Although it is important that women be present in certain positions, the Pope has insisted that giving them their rightful place is not just a functional issue. We must avoid thinking that the full participation of women in the Church can be solved with an ever-growing list of things they can do. This is a very poor perspective, which reduces the problem to a labor issue with nuances of convenience. 
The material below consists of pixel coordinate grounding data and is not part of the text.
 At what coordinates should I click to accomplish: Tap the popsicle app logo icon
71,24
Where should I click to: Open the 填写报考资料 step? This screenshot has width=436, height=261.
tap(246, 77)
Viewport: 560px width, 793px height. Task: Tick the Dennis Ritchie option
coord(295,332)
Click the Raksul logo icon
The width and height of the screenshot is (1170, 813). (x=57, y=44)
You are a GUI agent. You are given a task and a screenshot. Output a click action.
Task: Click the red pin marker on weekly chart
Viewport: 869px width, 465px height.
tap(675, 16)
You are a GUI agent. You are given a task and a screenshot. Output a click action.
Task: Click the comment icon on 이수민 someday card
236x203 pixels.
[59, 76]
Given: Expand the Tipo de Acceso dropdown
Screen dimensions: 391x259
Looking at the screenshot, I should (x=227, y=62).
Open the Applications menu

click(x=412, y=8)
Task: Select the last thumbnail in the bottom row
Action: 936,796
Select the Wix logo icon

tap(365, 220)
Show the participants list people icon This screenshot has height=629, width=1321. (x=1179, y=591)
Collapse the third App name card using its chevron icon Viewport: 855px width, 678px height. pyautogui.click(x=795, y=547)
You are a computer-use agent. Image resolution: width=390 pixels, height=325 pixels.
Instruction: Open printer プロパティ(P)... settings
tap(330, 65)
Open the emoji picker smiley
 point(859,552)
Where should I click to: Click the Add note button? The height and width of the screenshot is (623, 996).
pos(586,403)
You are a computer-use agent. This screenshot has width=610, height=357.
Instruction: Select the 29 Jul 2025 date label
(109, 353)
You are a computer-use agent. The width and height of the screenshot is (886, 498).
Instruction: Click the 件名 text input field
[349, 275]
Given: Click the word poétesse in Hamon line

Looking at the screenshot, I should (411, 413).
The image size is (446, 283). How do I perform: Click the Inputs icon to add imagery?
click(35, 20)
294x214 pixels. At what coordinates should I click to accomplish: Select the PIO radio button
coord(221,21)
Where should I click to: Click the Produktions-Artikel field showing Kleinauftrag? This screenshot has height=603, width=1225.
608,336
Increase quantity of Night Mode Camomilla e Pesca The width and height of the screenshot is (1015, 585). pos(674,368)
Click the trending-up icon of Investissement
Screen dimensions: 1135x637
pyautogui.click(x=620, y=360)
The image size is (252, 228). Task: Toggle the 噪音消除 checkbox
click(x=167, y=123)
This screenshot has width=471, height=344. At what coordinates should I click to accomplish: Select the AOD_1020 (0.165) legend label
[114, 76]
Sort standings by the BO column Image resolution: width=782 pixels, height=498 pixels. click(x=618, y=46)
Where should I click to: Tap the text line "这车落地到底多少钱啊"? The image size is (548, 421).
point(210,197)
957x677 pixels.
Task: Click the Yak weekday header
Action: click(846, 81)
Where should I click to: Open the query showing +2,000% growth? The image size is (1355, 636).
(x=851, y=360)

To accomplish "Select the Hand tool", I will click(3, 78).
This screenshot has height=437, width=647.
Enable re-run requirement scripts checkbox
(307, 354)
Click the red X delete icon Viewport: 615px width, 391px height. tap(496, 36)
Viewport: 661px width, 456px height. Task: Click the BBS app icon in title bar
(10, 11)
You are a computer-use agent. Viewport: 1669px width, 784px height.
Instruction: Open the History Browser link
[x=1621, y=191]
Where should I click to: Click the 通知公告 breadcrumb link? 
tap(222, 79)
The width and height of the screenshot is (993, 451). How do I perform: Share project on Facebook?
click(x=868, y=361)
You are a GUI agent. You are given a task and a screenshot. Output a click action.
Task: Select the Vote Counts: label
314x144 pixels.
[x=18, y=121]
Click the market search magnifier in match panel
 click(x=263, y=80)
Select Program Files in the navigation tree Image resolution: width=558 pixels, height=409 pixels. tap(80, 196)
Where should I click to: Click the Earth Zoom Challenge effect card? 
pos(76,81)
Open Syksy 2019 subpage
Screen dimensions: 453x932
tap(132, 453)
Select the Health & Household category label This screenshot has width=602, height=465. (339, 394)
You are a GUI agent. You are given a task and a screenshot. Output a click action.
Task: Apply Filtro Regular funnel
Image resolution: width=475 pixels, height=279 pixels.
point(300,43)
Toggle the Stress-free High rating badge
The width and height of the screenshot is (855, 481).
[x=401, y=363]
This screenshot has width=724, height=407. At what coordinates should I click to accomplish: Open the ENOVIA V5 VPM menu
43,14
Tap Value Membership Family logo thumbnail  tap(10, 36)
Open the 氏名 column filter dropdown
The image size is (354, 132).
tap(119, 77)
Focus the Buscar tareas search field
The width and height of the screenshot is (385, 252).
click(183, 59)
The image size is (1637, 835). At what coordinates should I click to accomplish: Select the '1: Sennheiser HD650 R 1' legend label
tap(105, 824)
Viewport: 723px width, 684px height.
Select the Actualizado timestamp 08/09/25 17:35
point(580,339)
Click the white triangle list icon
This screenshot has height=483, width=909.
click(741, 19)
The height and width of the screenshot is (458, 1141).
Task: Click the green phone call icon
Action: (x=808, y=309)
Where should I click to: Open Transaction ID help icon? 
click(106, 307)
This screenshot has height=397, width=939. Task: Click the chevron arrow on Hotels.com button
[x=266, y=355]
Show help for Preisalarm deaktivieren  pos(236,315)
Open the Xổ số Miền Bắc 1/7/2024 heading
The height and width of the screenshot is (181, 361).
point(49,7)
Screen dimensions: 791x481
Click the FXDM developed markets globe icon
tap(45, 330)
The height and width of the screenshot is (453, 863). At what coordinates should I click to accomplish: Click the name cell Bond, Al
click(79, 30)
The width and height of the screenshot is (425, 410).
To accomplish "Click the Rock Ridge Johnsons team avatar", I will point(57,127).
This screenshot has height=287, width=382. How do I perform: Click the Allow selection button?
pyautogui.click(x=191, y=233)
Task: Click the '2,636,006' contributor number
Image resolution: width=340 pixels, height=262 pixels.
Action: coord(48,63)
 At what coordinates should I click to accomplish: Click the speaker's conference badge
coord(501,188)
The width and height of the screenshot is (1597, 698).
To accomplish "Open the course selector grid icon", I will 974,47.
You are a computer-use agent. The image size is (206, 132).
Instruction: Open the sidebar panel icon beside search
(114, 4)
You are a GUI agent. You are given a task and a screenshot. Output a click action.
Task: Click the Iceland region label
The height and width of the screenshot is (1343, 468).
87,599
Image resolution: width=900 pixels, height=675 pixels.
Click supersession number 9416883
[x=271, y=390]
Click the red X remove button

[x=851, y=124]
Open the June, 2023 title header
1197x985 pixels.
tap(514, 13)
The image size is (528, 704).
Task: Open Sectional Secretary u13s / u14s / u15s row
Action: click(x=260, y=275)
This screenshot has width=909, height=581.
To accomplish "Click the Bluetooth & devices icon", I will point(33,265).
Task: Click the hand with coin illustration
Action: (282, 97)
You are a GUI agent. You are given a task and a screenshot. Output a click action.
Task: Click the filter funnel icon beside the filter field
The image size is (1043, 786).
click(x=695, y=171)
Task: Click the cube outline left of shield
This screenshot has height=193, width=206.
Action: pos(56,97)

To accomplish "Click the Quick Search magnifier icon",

Lasting change requires a theological deepening of the place that women have in the Church. He has encouraged the need for a feminine theology, to discover the fundamental role that women have played in the Church since the earliest days of Christianity. To this end, the Pope wanted to highlight the women of the Gospel, from the Virgin Mary to Mary Magdalene. At the Pope's express wish, the celebration of the Magdalene, whom the Pope calls the apostle of the apostles, has become a feast day in the Church. John Paul II had already highlighted the importance of women in the Gospel, and Francis has acted in continuity with that magisterium. Simply put, what was theoretically formulated, he had the audacity to put it into action. Francis knew where he wanted to go, he was clear about the change and he has demonstrated it with the absolute coherence of his decisions. But a change of mentality requires patience, and we should not be surprised that novelties meet with resistance among those who cling to the phrase "it has always been done this way".

It takes time to achieve harmony in change, but taking the first step, which opens the way, requires great people. I have no doubt that Pope Francis has opened horizons that will never close again. He has reminded us that the Church is a woman, so that only with us, women, can it truly be the Church.